**TASK REQUIREMENTS**
The records beneath should be printed exactly, and the pictures are to be left out.

[Saved data entries]
########################################

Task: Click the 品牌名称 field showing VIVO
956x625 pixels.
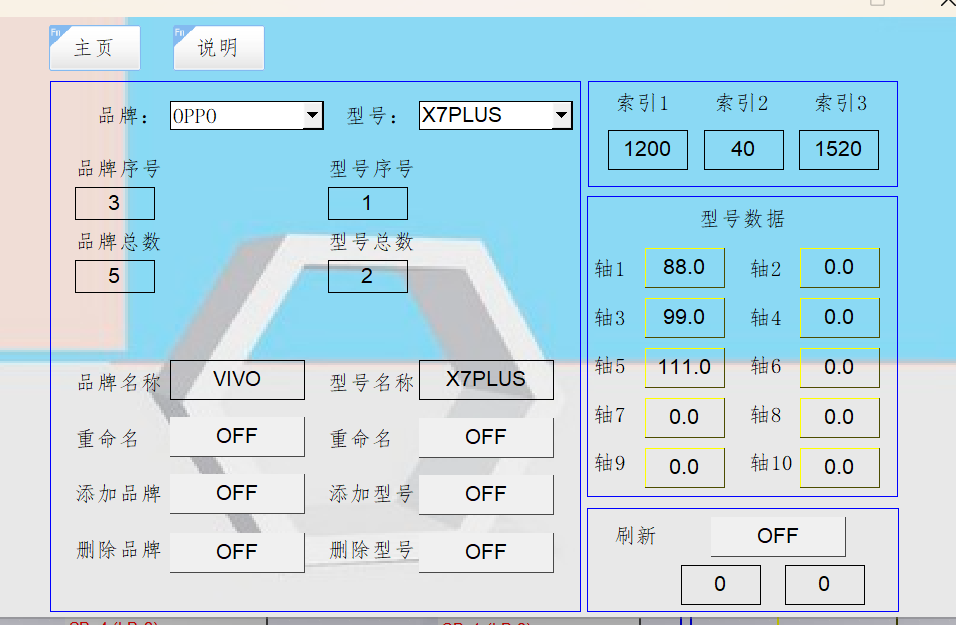Action: 237,380
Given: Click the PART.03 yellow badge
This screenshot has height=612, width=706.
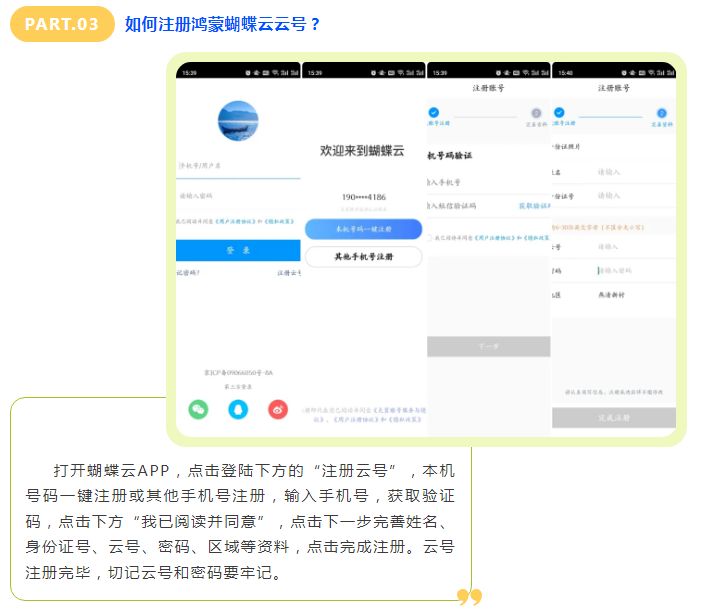Looking at the screenshot, I should 62,24.
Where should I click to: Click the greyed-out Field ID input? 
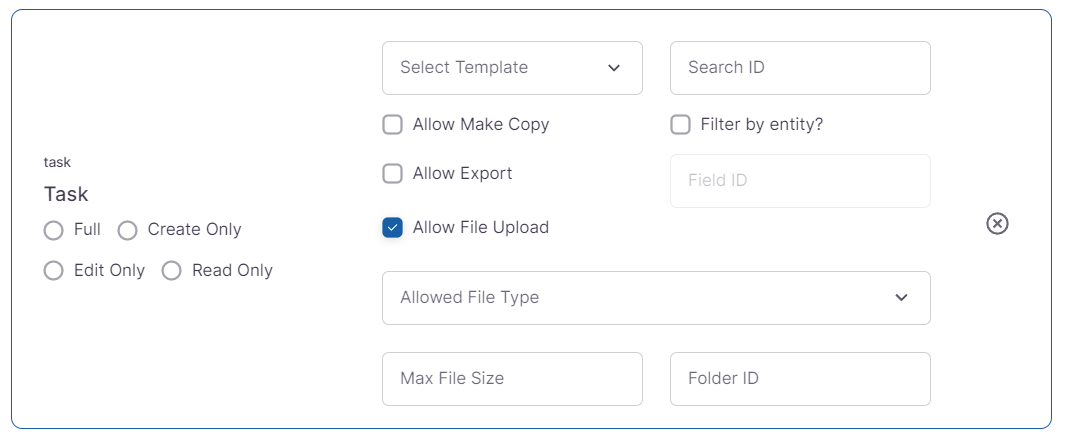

########################################

**EXERCISE RESPONSE**
Task: Click the 品牌名称 field showing VIVO
956x625 pixels.
Action: 237,380
Given: Click the PART.03 yellow badge
This screenshot has height=612, width=706.
Looking at the screenshot, I should 62,24.
Where should I click to: Click the greyed-out Field ID input? 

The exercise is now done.